Look through the records and copy every line in which "axis" appears.

[Records for this task — start]

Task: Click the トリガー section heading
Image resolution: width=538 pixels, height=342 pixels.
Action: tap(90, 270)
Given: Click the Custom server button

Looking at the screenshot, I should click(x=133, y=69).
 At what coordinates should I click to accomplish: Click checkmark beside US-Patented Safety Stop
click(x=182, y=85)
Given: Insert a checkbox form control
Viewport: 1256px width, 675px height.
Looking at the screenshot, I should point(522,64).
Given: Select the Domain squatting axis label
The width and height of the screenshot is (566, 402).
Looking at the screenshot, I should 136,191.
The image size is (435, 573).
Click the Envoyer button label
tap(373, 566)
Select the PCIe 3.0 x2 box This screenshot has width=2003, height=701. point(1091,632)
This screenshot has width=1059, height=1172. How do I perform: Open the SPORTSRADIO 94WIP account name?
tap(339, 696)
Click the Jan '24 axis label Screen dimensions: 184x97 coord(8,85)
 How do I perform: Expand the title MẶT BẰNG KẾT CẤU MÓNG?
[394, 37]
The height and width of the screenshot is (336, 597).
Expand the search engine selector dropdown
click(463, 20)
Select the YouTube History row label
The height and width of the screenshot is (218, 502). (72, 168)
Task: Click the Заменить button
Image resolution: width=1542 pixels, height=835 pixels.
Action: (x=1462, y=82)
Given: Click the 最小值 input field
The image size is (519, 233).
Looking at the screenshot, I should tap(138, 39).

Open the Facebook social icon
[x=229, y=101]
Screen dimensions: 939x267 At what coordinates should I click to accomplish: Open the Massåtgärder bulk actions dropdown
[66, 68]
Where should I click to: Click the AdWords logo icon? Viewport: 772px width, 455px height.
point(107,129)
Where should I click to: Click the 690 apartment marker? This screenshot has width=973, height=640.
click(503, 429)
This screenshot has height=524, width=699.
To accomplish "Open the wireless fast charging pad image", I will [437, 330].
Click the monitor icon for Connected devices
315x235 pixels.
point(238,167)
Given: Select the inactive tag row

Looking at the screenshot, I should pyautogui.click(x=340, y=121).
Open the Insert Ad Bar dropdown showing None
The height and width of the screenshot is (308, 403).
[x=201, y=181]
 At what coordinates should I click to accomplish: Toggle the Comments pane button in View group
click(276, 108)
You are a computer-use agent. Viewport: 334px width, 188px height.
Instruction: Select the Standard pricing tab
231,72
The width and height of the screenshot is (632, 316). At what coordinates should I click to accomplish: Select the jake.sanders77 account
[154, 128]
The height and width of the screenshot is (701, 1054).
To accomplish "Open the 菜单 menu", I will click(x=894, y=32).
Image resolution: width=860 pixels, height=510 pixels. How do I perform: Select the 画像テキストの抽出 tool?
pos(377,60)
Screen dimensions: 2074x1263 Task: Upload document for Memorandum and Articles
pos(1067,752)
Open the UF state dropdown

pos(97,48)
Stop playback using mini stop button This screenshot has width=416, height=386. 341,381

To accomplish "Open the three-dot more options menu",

[Records for this task — finish]

* [Answer to this task]
Given: Select the Domain squatting axis label
Click the Jan '24 axis label Screen dimensions: 184x97 coord(8,85)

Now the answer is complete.